>>>>

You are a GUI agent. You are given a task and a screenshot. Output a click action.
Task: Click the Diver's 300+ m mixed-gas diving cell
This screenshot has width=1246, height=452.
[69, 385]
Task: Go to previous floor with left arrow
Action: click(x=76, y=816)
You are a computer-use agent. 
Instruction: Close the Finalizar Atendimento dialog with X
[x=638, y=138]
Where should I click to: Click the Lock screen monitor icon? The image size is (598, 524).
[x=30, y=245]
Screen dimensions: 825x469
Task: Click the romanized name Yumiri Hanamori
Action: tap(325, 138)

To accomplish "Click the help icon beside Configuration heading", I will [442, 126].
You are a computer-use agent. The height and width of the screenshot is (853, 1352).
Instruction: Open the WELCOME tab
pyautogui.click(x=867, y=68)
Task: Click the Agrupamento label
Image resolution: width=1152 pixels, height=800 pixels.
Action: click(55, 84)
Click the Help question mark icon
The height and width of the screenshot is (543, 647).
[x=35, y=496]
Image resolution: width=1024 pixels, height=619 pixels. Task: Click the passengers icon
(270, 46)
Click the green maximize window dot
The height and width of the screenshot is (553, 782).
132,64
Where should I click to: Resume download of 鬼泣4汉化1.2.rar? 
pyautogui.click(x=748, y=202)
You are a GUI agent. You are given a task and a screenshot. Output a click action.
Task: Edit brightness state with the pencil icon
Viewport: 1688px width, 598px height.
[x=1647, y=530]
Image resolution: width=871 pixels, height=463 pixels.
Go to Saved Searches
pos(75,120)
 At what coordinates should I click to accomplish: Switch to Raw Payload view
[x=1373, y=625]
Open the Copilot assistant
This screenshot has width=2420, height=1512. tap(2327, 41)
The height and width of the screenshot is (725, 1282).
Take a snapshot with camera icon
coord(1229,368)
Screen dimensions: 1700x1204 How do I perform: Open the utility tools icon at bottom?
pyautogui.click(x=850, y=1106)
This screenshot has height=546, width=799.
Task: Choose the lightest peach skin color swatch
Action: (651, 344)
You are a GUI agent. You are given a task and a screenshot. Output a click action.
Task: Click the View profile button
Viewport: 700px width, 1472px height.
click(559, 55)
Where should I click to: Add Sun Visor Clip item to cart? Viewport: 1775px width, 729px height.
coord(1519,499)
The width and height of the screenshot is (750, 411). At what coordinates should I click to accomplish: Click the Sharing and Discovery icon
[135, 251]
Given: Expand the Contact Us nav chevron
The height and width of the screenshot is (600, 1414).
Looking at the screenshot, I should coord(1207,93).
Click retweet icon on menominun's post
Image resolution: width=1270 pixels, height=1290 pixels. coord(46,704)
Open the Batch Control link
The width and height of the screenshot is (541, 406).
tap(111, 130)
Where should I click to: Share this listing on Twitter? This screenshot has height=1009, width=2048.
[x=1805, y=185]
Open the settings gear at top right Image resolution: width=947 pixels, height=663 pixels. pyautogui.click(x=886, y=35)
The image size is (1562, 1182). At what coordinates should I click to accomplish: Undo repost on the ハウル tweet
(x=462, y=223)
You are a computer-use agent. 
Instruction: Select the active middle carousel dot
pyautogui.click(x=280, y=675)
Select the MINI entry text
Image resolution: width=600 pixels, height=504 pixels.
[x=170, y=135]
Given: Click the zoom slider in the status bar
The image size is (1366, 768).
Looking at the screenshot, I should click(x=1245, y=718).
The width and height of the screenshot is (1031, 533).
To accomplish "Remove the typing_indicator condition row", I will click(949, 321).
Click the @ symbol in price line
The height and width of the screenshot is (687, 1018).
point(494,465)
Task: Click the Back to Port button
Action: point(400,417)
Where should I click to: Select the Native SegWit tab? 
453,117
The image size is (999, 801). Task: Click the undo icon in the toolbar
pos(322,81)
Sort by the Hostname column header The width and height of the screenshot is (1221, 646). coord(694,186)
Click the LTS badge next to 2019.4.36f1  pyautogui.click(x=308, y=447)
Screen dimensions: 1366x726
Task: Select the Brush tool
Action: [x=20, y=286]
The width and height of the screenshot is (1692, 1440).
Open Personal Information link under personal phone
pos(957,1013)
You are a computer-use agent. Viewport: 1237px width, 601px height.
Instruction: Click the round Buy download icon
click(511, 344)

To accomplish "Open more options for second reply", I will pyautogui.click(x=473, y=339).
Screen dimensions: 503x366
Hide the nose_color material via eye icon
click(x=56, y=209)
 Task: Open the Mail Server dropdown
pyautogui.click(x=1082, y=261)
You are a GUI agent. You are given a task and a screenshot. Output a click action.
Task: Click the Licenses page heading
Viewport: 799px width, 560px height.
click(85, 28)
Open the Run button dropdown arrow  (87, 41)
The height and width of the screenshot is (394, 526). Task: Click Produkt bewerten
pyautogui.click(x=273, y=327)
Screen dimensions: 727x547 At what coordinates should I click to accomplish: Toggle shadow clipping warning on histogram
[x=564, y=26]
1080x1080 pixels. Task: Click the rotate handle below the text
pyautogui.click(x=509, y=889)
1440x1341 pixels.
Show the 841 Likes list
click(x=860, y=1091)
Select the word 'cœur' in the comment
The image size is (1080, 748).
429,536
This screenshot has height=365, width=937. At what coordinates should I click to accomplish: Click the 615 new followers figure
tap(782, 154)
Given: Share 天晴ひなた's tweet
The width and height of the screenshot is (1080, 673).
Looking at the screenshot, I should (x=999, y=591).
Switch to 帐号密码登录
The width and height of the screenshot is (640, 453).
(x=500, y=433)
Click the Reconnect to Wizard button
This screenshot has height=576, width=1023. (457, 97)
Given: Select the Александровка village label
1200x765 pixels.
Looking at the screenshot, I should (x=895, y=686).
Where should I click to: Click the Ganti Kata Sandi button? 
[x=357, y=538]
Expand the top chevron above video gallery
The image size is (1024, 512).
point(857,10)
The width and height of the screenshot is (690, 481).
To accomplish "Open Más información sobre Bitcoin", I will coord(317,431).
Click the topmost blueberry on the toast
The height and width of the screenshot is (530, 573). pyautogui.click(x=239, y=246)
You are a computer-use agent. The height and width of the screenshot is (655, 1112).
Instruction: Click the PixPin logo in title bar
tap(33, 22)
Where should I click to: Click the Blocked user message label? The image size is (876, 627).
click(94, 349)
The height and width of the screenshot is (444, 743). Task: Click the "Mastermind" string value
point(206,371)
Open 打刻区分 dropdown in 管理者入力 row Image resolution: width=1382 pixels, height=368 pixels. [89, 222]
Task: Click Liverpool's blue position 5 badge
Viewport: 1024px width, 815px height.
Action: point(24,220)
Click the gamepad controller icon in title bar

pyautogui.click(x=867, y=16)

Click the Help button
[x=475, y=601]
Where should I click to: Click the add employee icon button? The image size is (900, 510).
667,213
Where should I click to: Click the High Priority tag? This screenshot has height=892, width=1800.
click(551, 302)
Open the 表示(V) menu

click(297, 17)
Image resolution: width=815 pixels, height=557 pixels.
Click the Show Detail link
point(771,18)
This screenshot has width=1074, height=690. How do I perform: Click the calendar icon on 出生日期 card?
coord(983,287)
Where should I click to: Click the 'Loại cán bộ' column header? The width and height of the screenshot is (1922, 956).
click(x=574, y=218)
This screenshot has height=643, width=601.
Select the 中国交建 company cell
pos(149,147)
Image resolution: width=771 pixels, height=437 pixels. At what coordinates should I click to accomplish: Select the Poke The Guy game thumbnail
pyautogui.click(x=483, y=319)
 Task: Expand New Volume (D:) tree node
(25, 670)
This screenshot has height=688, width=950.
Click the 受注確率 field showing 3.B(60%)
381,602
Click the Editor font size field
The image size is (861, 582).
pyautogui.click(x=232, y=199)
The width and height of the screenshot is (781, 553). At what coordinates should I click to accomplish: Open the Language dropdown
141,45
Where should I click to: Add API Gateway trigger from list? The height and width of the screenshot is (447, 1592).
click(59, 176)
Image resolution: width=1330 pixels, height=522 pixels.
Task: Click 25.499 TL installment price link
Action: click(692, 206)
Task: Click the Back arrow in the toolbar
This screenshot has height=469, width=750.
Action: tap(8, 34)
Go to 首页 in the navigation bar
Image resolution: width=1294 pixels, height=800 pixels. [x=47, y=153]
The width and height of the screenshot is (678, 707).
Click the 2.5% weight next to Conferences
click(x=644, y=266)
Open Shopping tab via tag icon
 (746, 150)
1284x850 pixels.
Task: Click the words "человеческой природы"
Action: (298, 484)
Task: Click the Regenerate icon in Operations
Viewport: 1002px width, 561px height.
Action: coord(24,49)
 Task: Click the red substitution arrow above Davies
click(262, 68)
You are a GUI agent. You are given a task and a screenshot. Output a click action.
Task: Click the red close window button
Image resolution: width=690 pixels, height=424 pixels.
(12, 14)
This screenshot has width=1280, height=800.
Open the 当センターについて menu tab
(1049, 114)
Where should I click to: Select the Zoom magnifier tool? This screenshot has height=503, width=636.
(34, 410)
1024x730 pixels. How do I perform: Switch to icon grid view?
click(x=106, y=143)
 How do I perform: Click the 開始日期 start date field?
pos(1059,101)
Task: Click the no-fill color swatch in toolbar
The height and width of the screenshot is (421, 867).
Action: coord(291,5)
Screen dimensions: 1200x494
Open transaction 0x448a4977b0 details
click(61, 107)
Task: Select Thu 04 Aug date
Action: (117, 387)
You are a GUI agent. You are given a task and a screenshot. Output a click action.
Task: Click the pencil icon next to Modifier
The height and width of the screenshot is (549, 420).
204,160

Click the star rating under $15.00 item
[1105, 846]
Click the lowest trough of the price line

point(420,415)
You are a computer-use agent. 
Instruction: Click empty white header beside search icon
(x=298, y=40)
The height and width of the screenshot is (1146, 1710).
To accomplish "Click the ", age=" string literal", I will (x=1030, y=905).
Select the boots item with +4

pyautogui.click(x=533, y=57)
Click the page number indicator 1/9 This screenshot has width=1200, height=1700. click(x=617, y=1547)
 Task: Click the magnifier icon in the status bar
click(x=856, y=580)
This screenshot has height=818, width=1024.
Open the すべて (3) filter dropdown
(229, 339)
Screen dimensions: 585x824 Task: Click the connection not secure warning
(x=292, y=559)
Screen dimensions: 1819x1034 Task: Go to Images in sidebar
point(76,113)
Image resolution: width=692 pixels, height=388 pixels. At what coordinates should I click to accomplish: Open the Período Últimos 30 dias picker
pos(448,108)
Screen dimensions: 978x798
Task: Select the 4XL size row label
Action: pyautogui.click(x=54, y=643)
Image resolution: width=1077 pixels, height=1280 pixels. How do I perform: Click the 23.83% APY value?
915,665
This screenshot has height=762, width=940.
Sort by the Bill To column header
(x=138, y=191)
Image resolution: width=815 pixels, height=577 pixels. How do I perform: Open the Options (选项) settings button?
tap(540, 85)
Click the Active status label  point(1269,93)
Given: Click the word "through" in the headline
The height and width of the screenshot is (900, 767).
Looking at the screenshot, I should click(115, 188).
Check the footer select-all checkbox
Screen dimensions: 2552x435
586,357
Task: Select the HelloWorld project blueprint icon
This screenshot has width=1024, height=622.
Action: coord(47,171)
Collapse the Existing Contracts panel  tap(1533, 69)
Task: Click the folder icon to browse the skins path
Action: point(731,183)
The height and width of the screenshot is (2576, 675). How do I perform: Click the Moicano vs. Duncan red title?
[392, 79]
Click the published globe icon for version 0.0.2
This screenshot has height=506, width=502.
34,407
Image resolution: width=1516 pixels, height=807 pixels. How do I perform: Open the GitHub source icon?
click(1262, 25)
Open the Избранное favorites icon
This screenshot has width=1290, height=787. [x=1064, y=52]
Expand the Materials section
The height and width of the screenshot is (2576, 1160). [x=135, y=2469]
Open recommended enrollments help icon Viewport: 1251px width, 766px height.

<<<<

Exercise objective: Find each line above that contains "pencil", and copy those lines.

Task result:
Task: Edit brightness state with the pencil icon
Task: Click the pencil icon next to Modifier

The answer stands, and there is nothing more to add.